- Exercise data:
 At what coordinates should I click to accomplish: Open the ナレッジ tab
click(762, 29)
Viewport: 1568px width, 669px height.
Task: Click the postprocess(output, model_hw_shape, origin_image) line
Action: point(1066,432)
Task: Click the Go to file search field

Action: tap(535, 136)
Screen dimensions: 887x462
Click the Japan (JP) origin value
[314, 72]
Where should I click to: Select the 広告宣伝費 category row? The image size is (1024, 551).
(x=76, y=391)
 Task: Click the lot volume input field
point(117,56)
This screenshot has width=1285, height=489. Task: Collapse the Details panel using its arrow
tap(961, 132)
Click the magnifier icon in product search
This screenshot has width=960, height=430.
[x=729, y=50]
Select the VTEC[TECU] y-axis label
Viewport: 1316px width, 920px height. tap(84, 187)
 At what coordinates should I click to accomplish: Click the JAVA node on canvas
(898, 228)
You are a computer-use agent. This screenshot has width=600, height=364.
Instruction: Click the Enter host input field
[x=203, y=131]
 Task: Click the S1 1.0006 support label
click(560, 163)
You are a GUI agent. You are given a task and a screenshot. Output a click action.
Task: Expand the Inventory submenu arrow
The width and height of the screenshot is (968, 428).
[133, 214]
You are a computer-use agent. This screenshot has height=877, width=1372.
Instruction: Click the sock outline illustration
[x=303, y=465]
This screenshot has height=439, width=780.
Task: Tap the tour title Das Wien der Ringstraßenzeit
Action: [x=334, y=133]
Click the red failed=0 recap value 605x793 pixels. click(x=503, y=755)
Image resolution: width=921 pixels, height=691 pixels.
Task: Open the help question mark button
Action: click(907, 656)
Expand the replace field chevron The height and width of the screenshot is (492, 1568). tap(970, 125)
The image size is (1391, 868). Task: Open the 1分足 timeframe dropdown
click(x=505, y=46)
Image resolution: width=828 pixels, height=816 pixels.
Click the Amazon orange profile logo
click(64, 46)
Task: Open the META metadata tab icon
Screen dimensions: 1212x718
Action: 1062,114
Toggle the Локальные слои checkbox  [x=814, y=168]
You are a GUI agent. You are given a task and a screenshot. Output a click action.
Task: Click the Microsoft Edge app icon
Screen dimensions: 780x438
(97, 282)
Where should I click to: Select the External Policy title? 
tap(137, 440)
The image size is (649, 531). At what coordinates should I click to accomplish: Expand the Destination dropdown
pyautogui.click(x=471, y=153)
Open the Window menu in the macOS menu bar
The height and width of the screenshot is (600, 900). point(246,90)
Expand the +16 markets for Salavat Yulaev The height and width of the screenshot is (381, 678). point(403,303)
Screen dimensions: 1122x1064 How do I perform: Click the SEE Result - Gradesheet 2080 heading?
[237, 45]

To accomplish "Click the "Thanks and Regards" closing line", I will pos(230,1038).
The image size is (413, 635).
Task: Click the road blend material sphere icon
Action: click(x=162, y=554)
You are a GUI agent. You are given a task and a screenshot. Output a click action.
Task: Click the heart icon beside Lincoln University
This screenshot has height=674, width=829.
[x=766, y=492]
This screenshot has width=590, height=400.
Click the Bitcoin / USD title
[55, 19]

- About this exercise: Starting at the line that contains "The image size is (649, 531).", retype each remaining line of the records exactly; that line and the last line are both included.

- Answer space:
The image size is (649, 531). At what coordinates should I click to accomplish: Expand the Destination dropdown
pyautogui.click(x=471, y=153)
Open the Window menu in the macOS menu bar
The height and width of the screenshot is (600, 900). point(246,90)
Expand the +16 markets for Salavat Yulaev The height and width of the screenshot is (381, 678). point(403,303)
Screen dimensions: 1122x1064 How do I perform: Click the SEE Result - Gradesheet 2080 heading?
[237, 45]

To accomplish "Click the "Thanks and Regards" closing line", I will pos(230,1038).
The image size is (413, 635).
Task: Click the road blend material sphere icon
Action: click(x=162, y=554)
You are a GUI agent. You are given a task and a screenshot. Output a click action.
Task: Click the heart icon beside Lincoln University
This screenshot has height=674, width=829.
[x=766, y=492]
This screenshot has width=590, height=400.
Click the Bitcoin / USD title
[55, 19]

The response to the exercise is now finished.